— REQUIRED TASKS —
1: In the PDF flashcards, which option lets PDF-Parser decode content?
2: In one to three sentences, use the PDF flashcards to explain why a document generally holds several object streams rather than one.
3: From the PDF flashcards, write out the passage from "PDF File Format" up to and including "What are ObjectStreams?".

Start of SELECTED EXTRACT

PDF File Format / MS Office Flashcards
Name two main tools used to analyse PDF Files?
- PDF-ID counts the occurance of certain keywords
- PDF-Parser actually understands the file format.
It can decode content with “-f” option (/FlateDecode = Zlib compression). Can search for strings in PDF file with “-s”.
Both of these are command-line Python scripts.
What does a JavaScript need to be executed in a PDF?
Javascript needs /OpenAction event to be executed.
What are PDF Filters?
PDF Filter are applied from right to left. I.e. first /FlateDecode and then /ASCIIHexDecode.
How can you get around JavaScript Obfuscation in PDF files?
- Add <scipt> tag and HTML</scipt>
- Tools like Malzilla or Revelo
What are ObjectStreams?
An ObjectStream (/ObjStm) is a special type of object. It is an object, that contains a stream, that itself includes other objects. The idea is that multiple objects can be placed in one stream, and the whole stream can be compressed. In practice a document will generally have several object streams, that keep related items together – e.g. All objects for page 1, page 2 etc – this allows for the PDF to still be random accessed easily.

End of SELECTED EXTRACT
Start of MATERIAL SUPPLIED

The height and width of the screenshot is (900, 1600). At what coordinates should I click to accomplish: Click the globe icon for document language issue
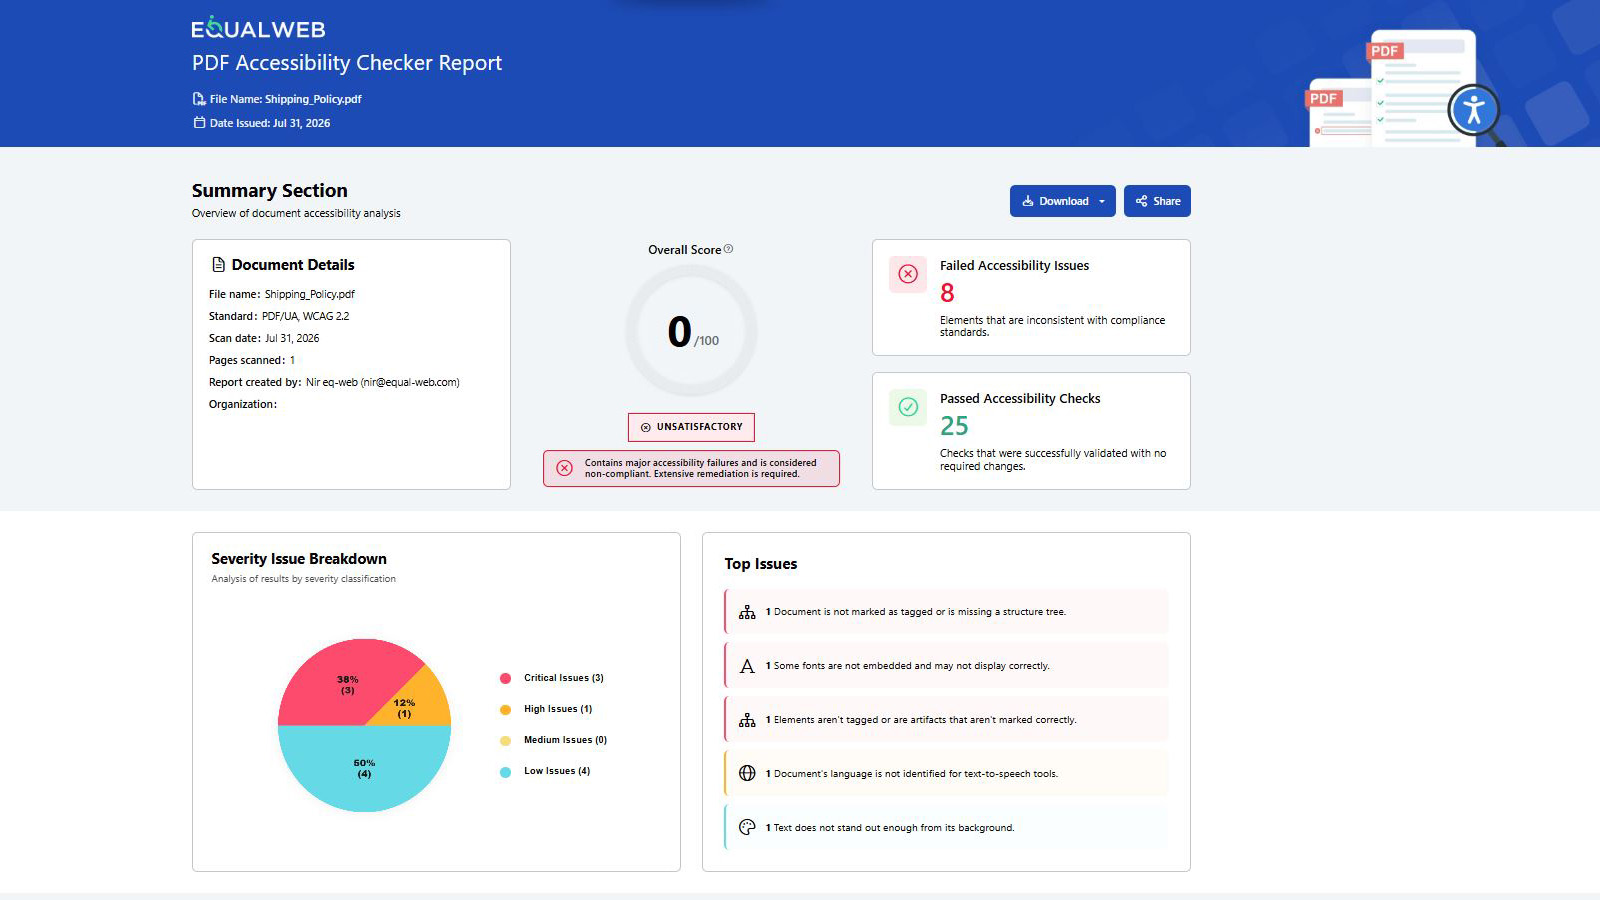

End of MATERIAL SUPPLIED
Start of MATERIAL SUPPLIED

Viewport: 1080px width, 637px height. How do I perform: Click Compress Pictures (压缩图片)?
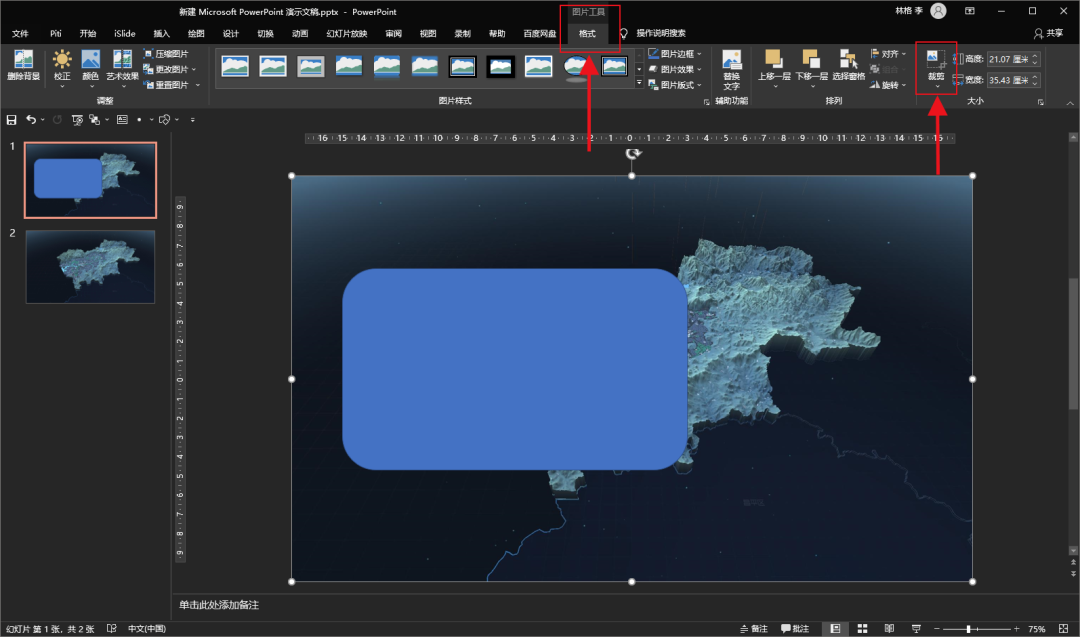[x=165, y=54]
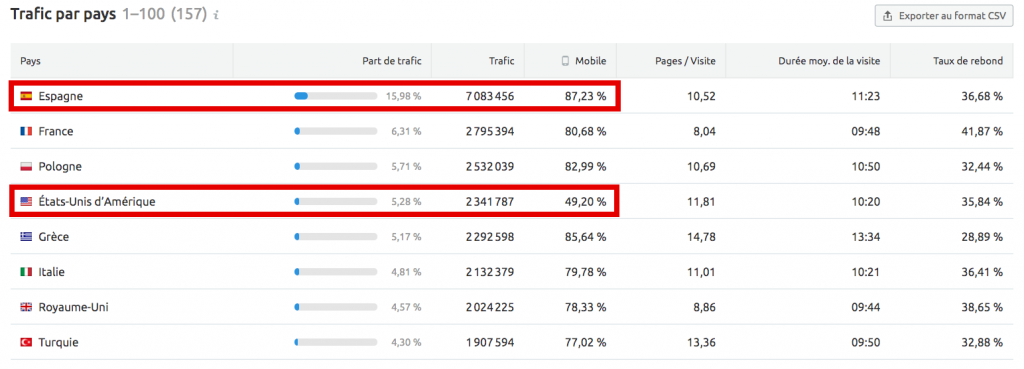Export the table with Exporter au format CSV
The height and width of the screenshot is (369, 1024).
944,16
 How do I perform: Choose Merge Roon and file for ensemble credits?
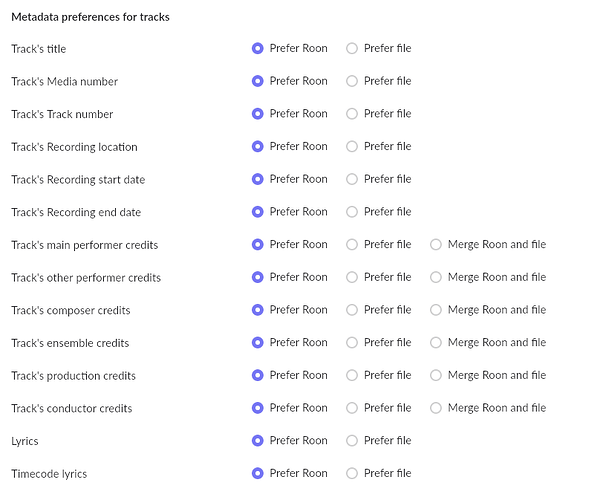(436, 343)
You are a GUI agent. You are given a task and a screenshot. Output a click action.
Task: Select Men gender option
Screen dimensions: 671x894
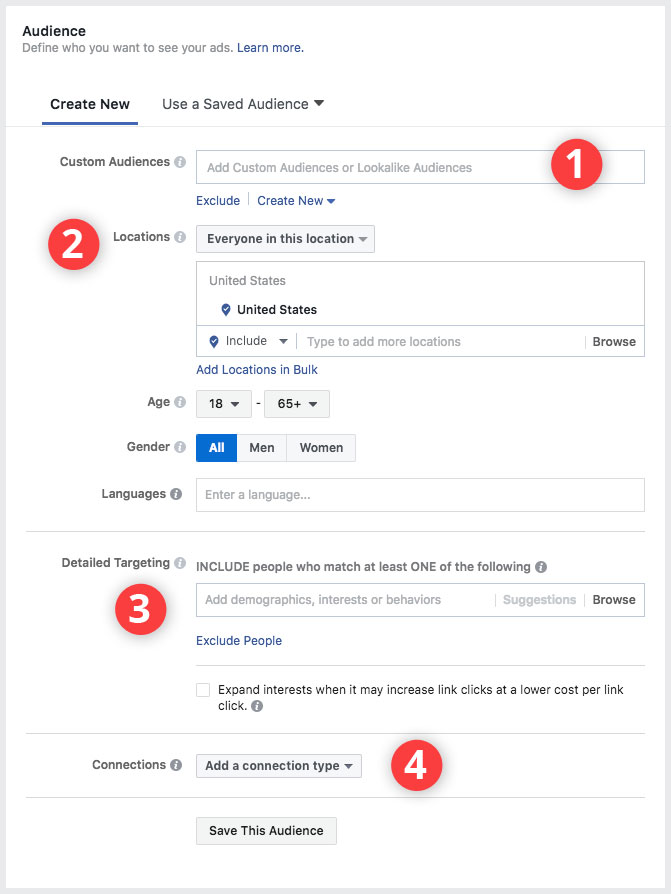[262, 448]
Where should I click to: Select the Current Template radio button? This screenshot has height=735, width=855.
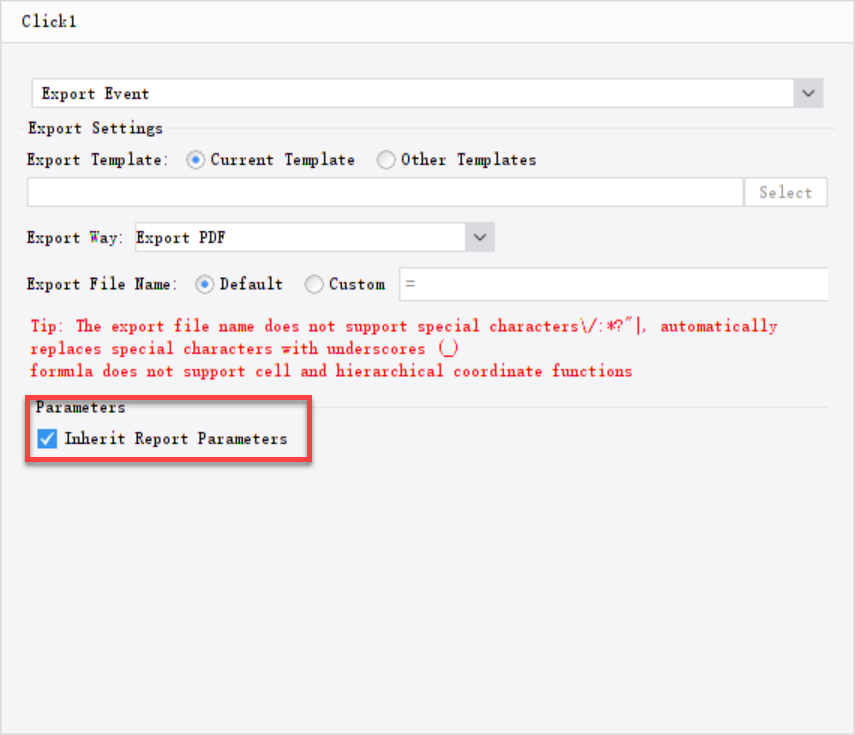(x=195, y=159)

End of MATERIAL SUPPLIED
Start of MATERIAL SUPPLIED

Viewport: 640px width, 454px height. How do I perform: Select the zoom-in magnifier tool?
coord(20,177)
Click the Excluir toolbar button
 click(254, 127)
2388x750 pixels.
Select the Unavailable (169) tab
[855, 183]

End of MATERIAL SUPPLIED

— TASK-BY-TASK RESULTS —
1: The "-f" option.

2: Each object stream keeps related items together, such as all objects for page 1 or all objects for page 2. This lets the PDF still be accessed randomly with ease.

3:
PDF File Format / MS Office Flashcards
Name two main tools used to analyse PDF Files?
- PDF-ID counts the occurance of certain keywords
- PDF-Parser actually understands the file format.
It can decode content with “-f” option (/FlateDecode = Zlib compression). Can search for strings in PDF file with “-s”.
Both of these are command-line Python scripts.
What does a JavaScript need to be executed in a PDF?
Javascript needs /OpenAction event to be executed.
What are PDF Filters?
PDF Filter are applied from right to left. I.e. first /FlateDecode and then /ASCIIHexDecode.
How can you get around JavaScript Obfuscation in PDF files?
- Add <scipt> tag and HTML</scipt>
- Tools like Malzilla or Revelo
What are ObjectStreams?